## Exercise
Any picture must be dropped, but each line of the data should be duplicated exactly.

--- Exercise materials Enclosed Below ---

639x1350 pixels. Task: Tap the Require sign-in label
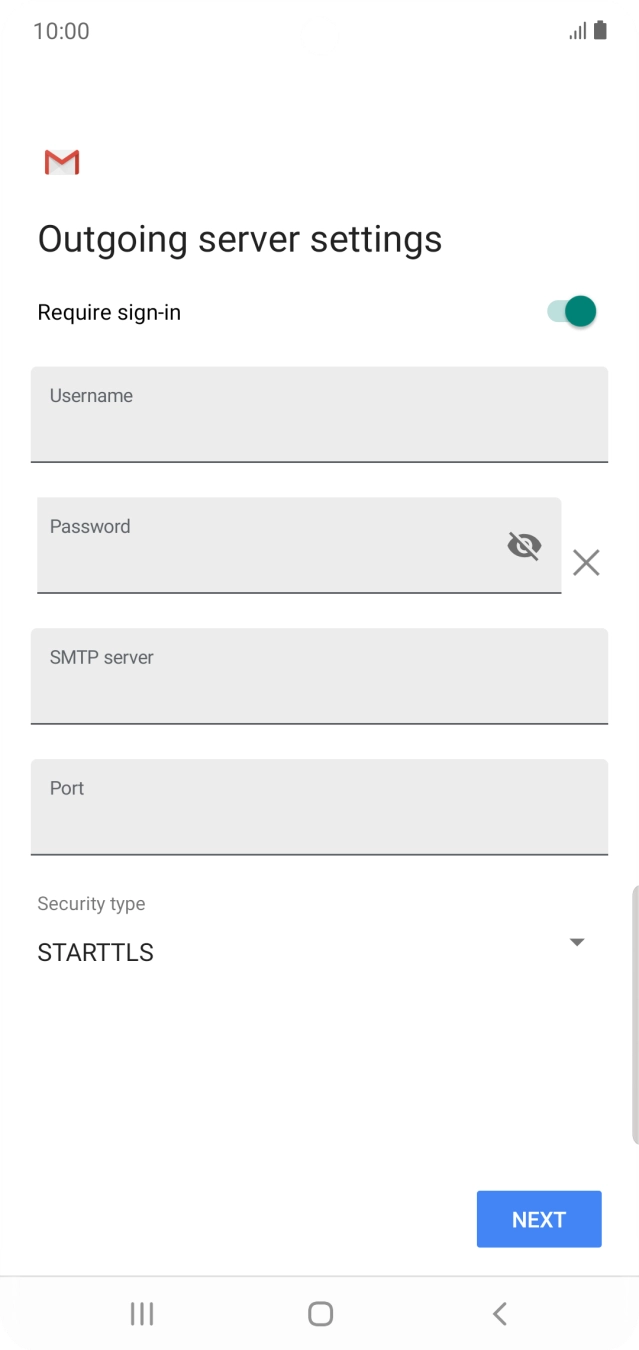coord(109,312)
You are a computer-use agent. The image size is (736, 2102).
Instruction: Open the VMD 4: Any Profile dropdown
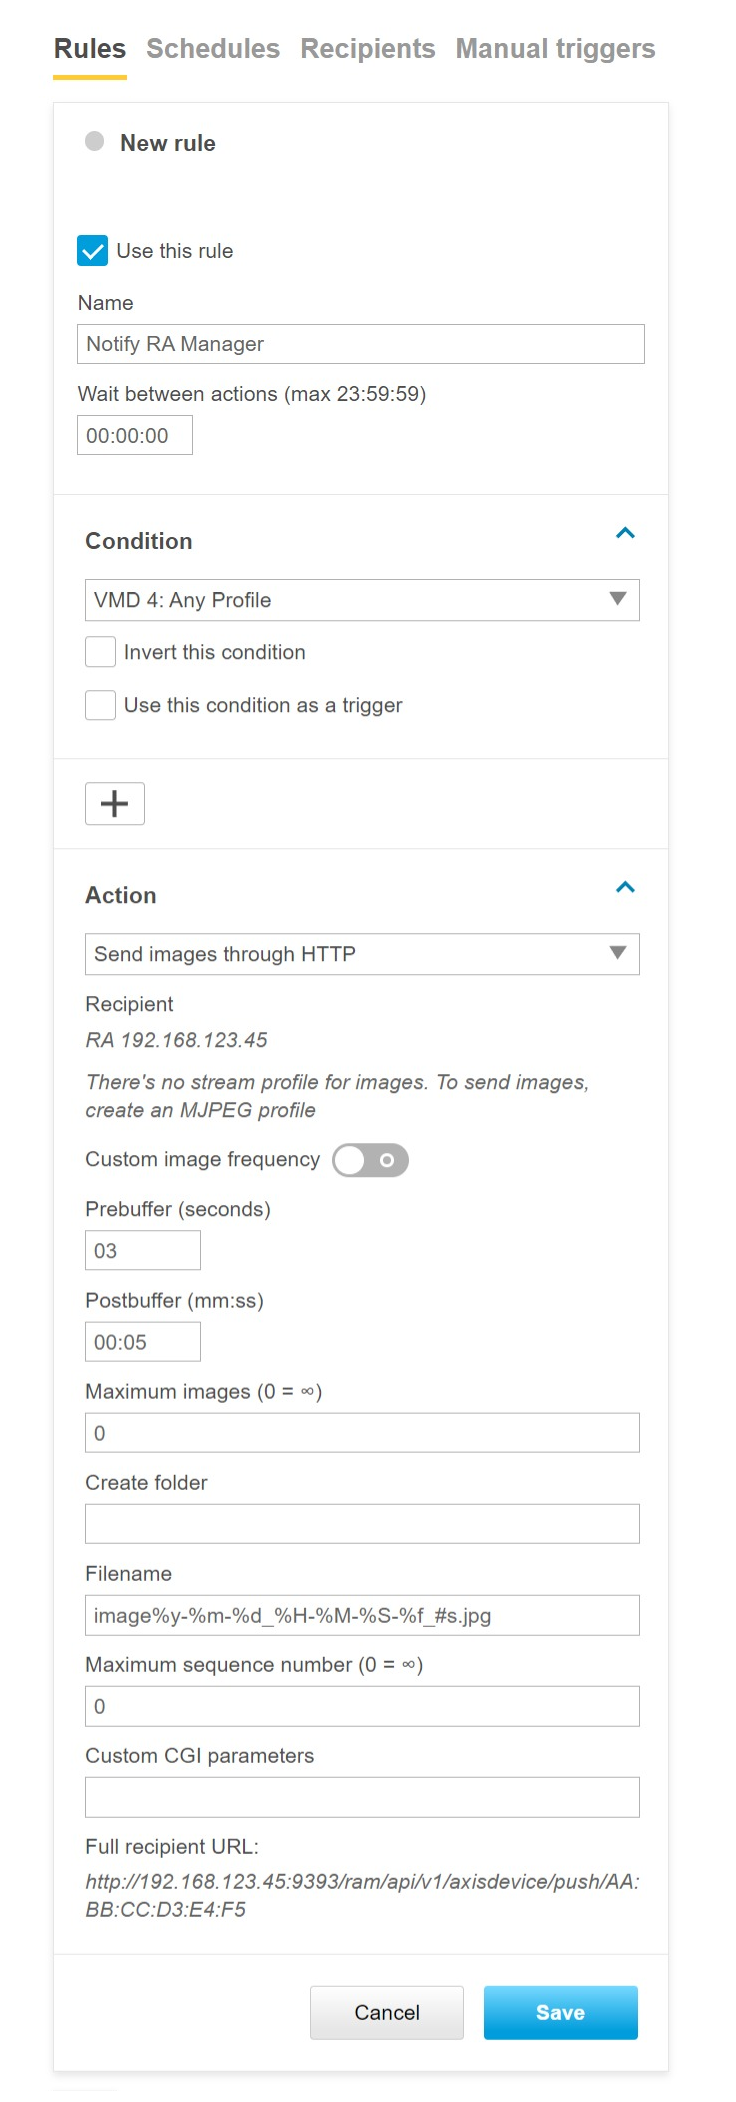tap(362, 600)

--- End of Enclosed Exercise materials ---

## Task solution
639x1350 pixels. Task: Tap the Require sign-in label
coord(109,312)
You are a computer-use agent. The image size is (736, 2102).
Instruction: Open the VMD 4: Any Profile dropdown
tap(362, 600)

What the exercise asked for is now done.